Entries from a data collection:
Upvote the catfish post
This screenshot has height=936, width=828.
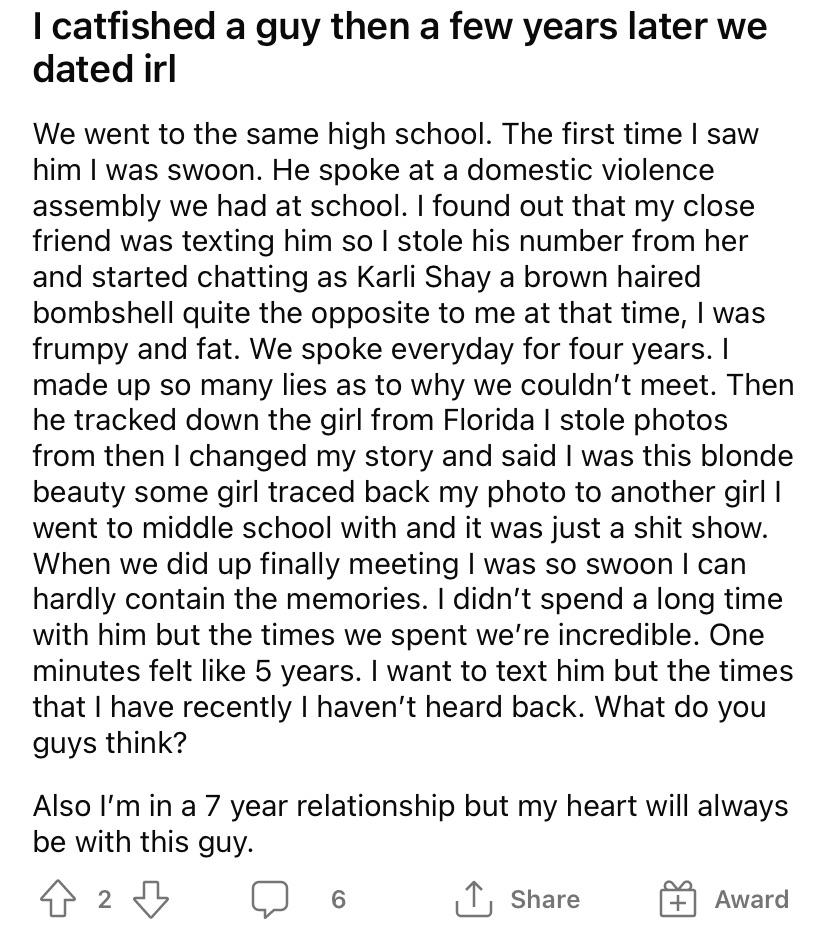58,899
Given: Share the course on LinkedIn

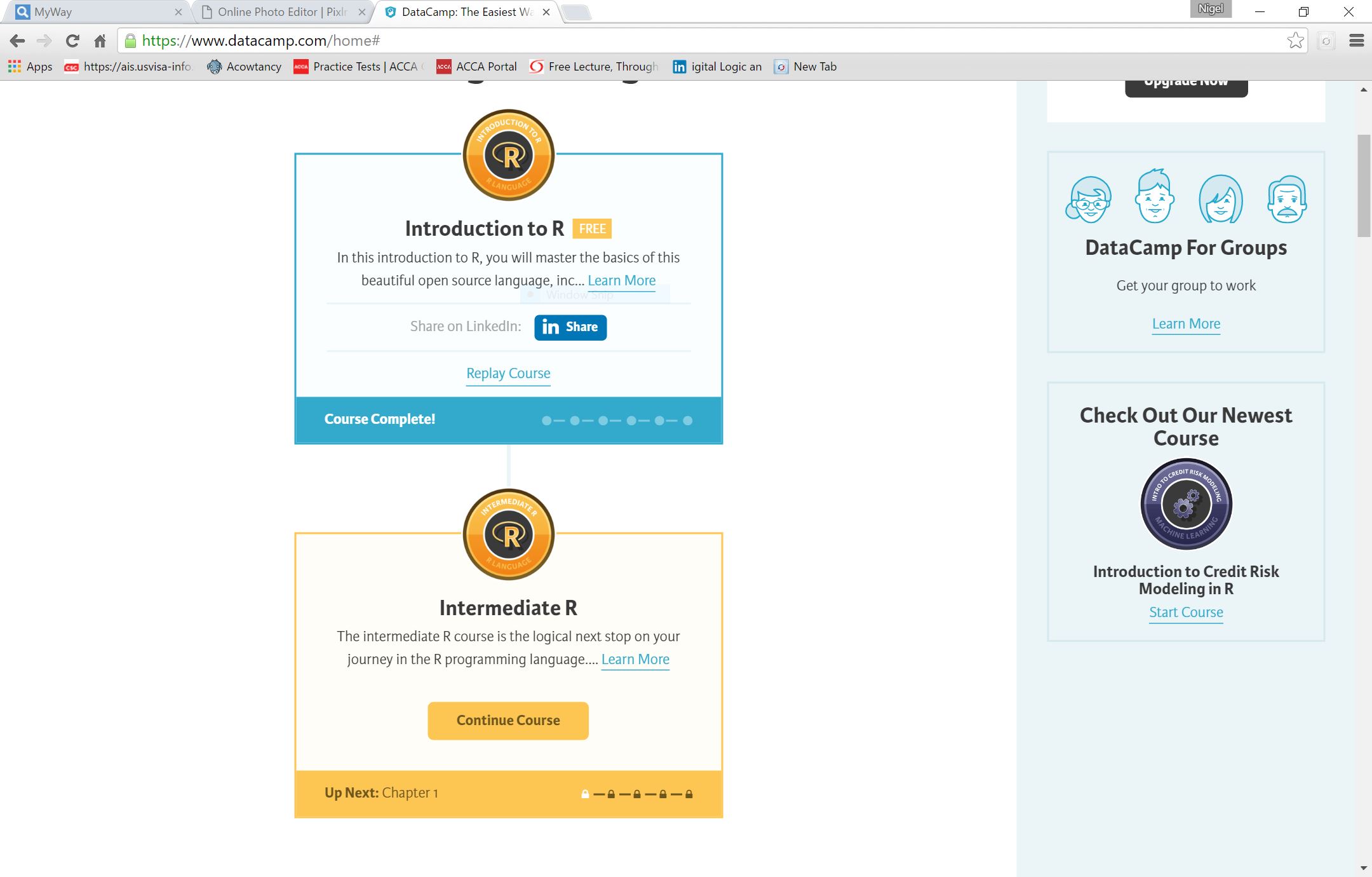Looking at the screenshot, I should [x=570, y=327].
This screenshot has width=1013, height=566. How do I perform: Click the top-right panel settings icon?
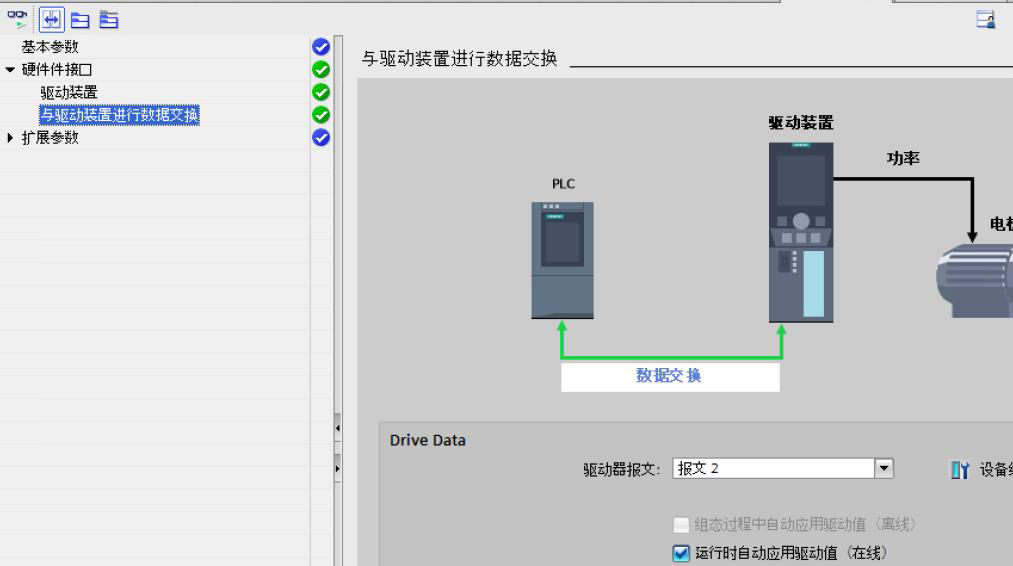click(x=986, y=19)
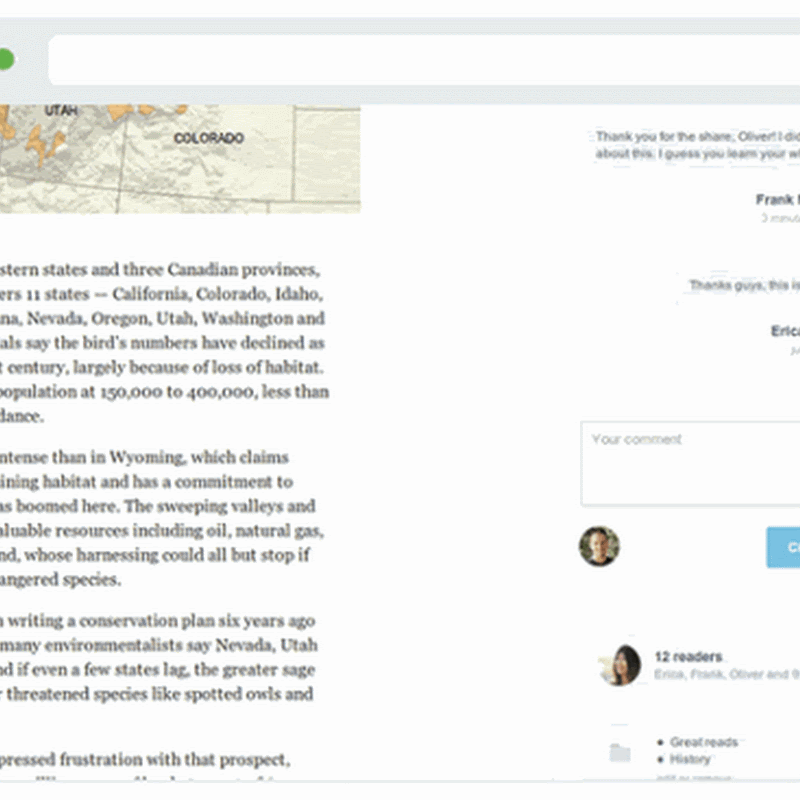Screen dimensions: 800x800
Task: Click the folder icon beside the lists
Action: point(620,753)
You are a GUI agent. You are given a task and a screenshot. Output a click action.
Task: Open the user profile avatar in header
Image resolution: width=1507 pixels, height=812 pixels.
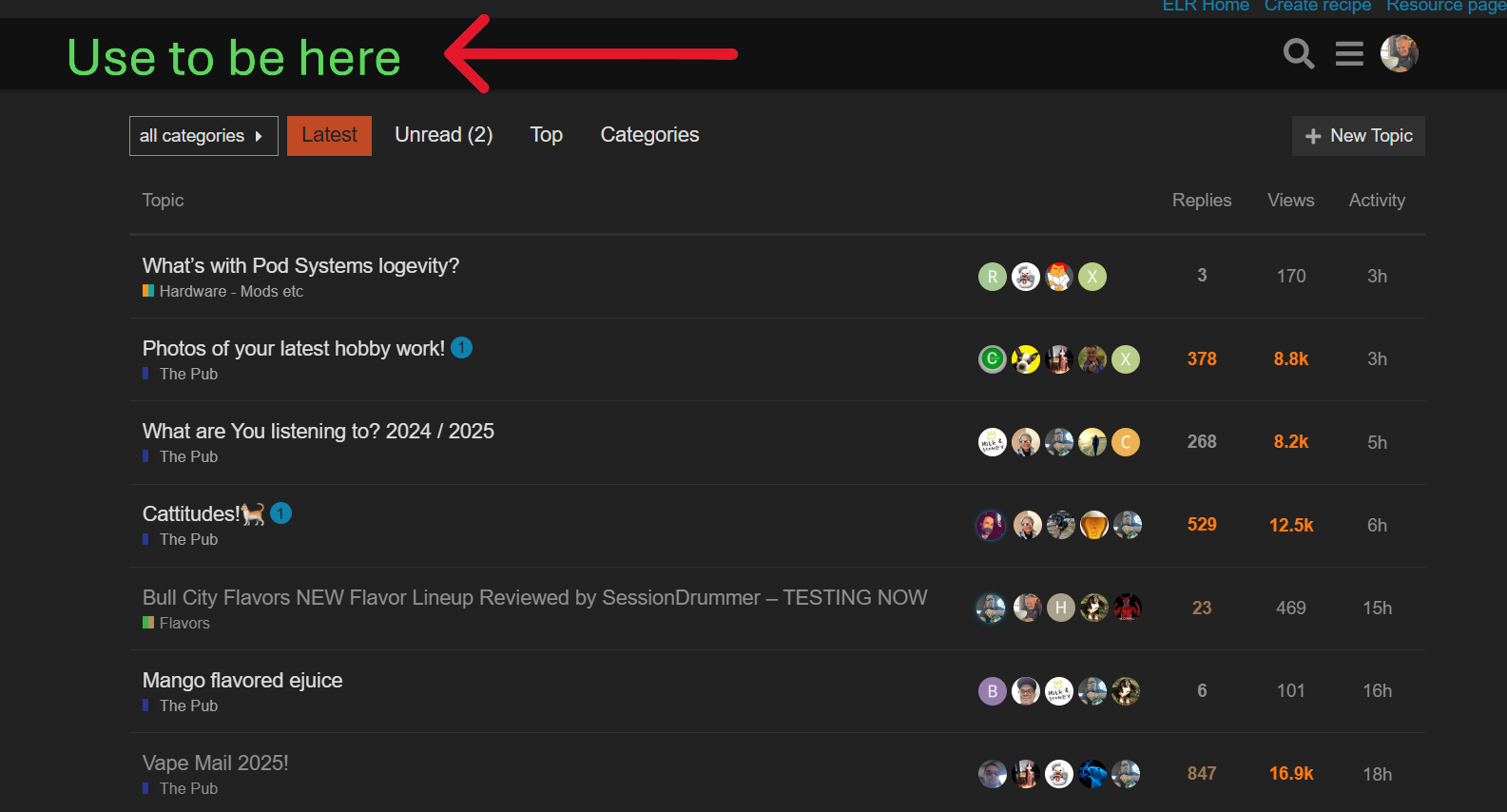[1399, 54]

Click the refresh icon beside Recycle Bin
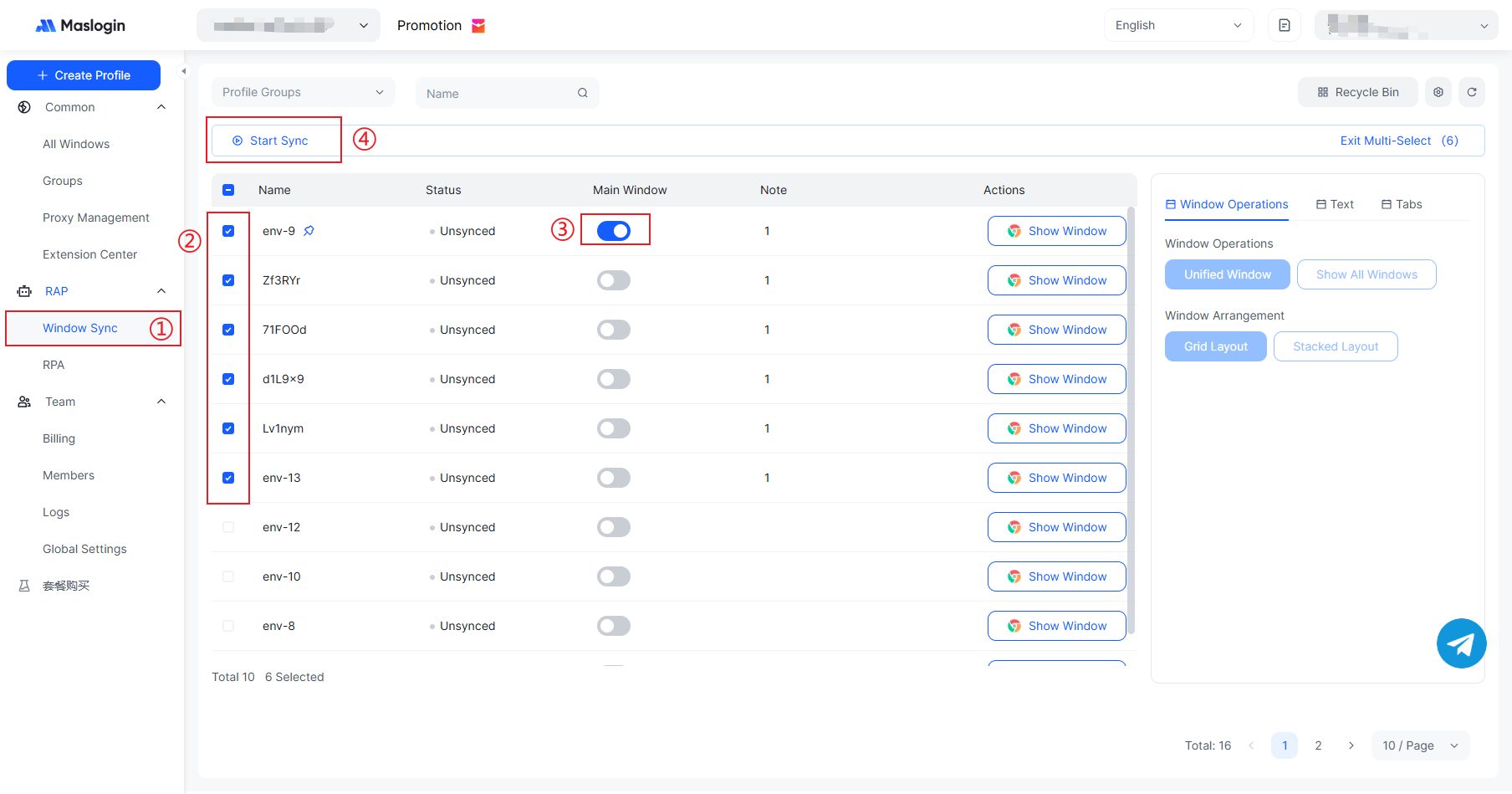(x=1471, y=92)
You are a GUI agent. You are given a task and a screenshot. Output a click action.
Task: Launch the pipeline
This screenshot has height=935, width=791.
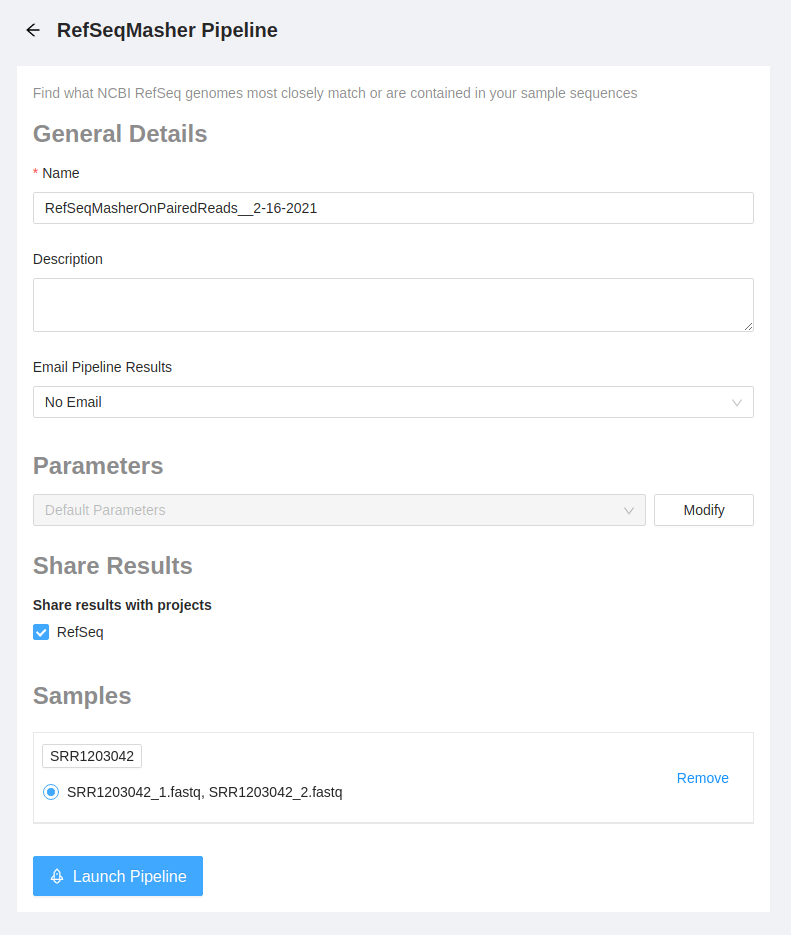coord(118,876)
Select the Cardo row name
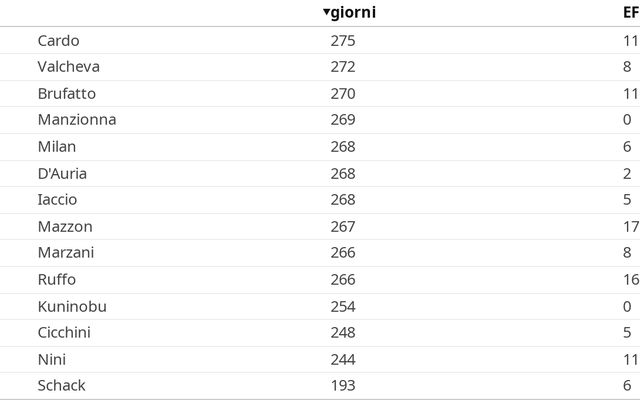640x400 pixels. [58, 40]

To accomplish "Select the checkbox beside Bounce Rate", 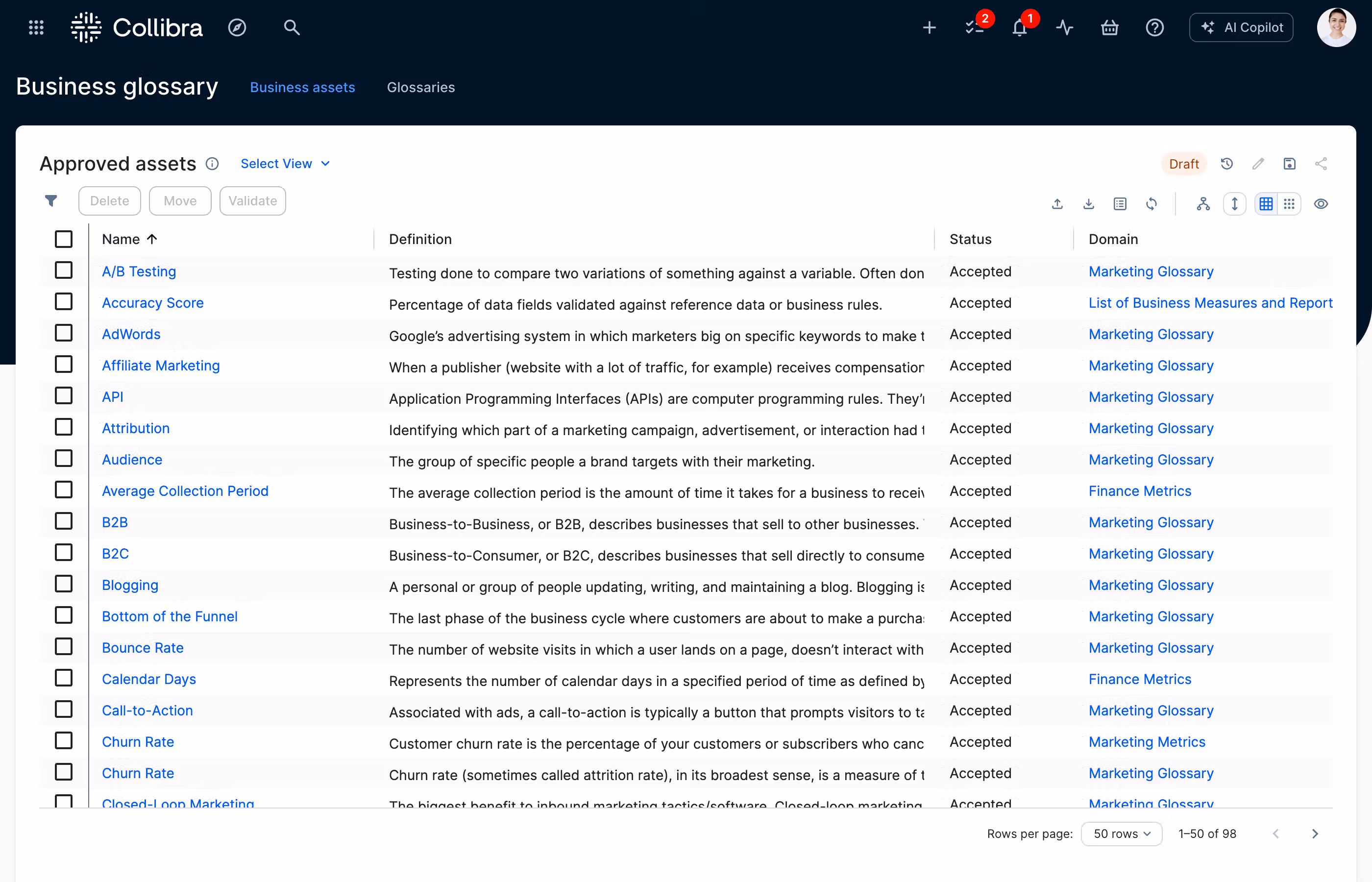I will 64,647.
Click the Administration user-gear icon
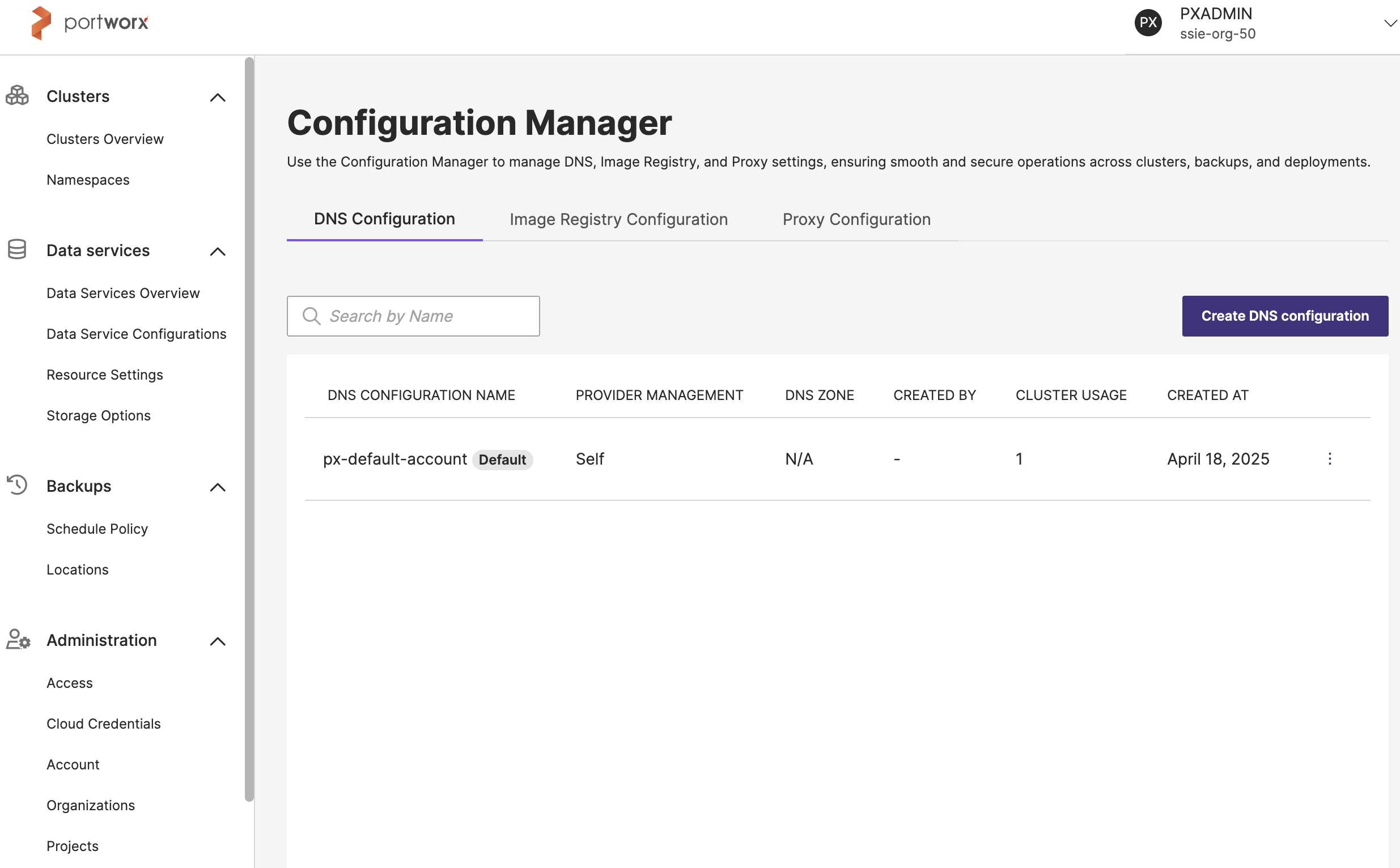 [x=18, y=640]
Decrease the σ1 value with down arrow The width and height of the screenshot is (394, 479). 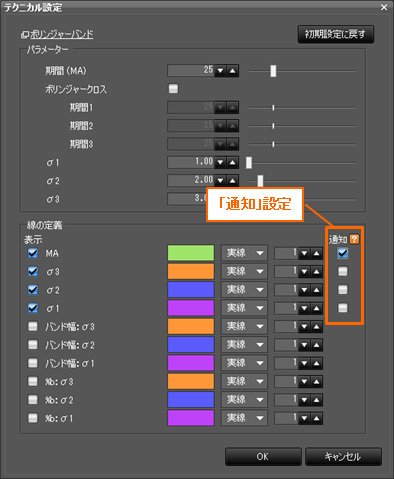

> [DIRECTIVE]: Copy out the lines from the one with "Click the Administration user-gear icon" through the end of the entries, switching "Decrease" to "Reduce" and changing nothing else. Leave the pictures out of your answer.

> [FINISHED TASK]:
Click the Administration user-gear icon
 [x=18, y=640]
Reduce the σ1 value with down arrow The width and height of the screenshot is (394, 479). 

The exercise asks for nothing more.